長谷川伸&小林まこと、講談社。先にシリーズ二作目「沓掛時次郎」を読み、うろうろと探していたら地元のブコフで発見即ゲットだった、シリーズ一作目。一言で言えばラッキーゲット。非常に印象的だった二作目(読書順の感覚から言うと、時さんの方が一作目なのだが)と対比すると、色々と逆を打ってある部分が多く、そこにまず興味を引かれた。
十年の断絶がある弥太、親子にリアルタイムで張り付く時さん。斬る人生の中一瞬触れ合った袖を頼りに生き延びる弥太、脇差を売り払って刺子を買う時さん(まぁ結局、命金の一両欲しさに一日殺し仕事に戻るわけだけど)。そこらへんの劇作的な対比が、しかし股旅の根っこに流れるやせ我慢の感覚、ハードボイルドの空気を強調して印象強い。
袖刷りあうだけの他生の縁に、命の五十両をぽん、と投げ捨てる気概。その始末を結局は、長ドス一本でつけるしかない稼業の無惨(神楽獅子との殺陣は、流石の小林先生の漫画力。ド迫力で中盤の山場と言うのに相応しい)。名乗らず一目、傘の下で一筋涙してつける始末。森助の「おらぁおめぇに斬られて死にてぇ!」も合わせて、場面場面の見得力が圧倒的に高い。小林先生の漫画力と、長谷川先生の原作の骨の太さ。両方が合い混じった結果だといえる。

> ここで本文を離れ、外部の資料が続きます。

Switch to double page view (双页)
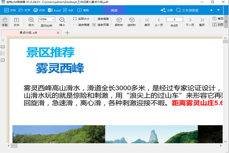Viewport: 229px width, 153px height. 218,25
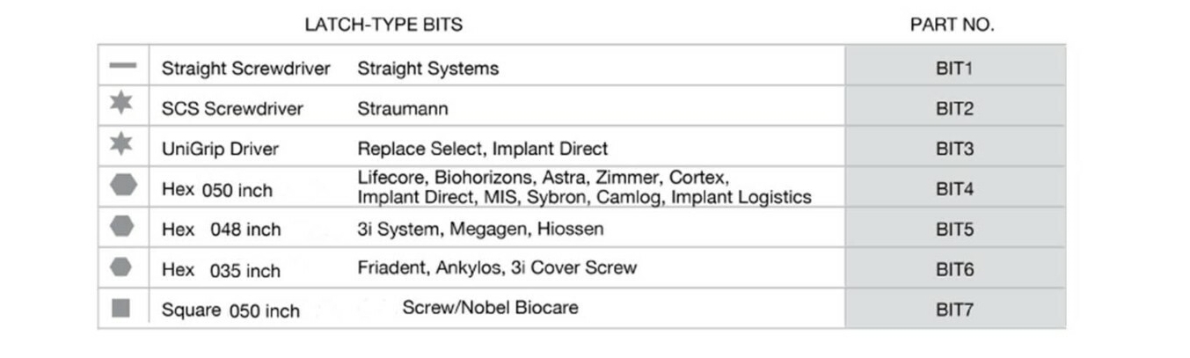Click the Square 050 inch square icon
The height and width of the screenshot is (358, 1190).
121,307
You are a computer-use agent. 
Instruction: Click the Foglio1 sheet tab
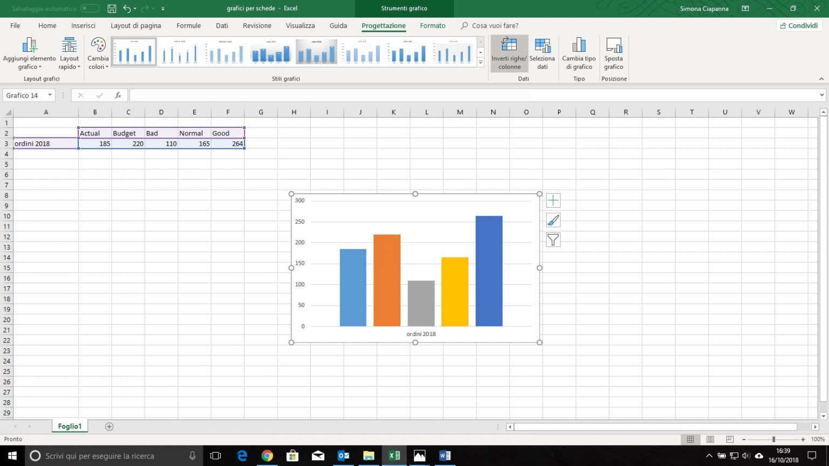(69, 426)
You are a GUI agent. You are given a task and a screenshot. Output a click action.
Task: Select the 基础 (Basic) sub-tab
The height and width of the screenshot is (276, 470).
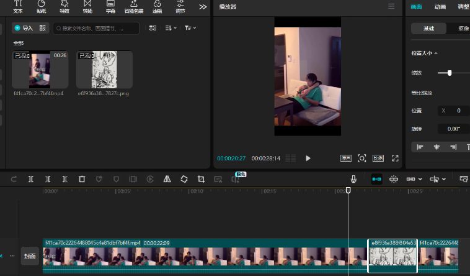pos(429,29)
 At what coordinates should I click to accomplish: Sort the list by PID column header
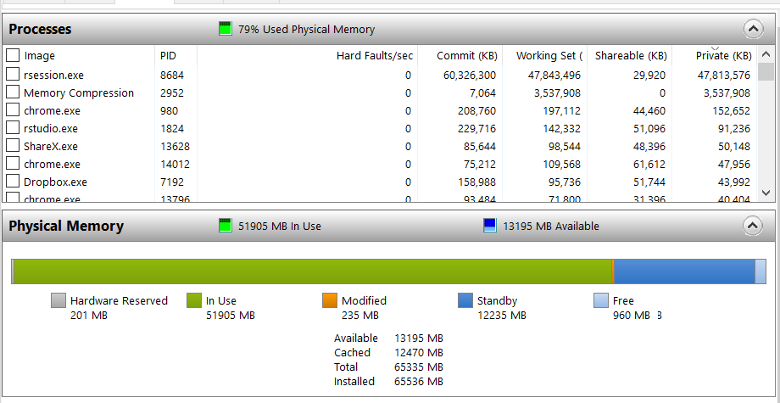[x=169, y=56]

義理と人情秤にかけりゃ。結局は使い古されたこの言葉に、股旅のよさは戻るのかもしれない。だが、それの生まれ所は長谷川先生なわけで。長谷川先生が生み出した(といっちゃって良いだろう)股旅物というジャンルの魅力を、パリッパリに新鮮な、それでいて懐かしさを感じる味わいでリバイバルした小林先生の、やはり分厚すぎる筆力をひしひしと感じる漫画であった。三作目をじわりと待つ。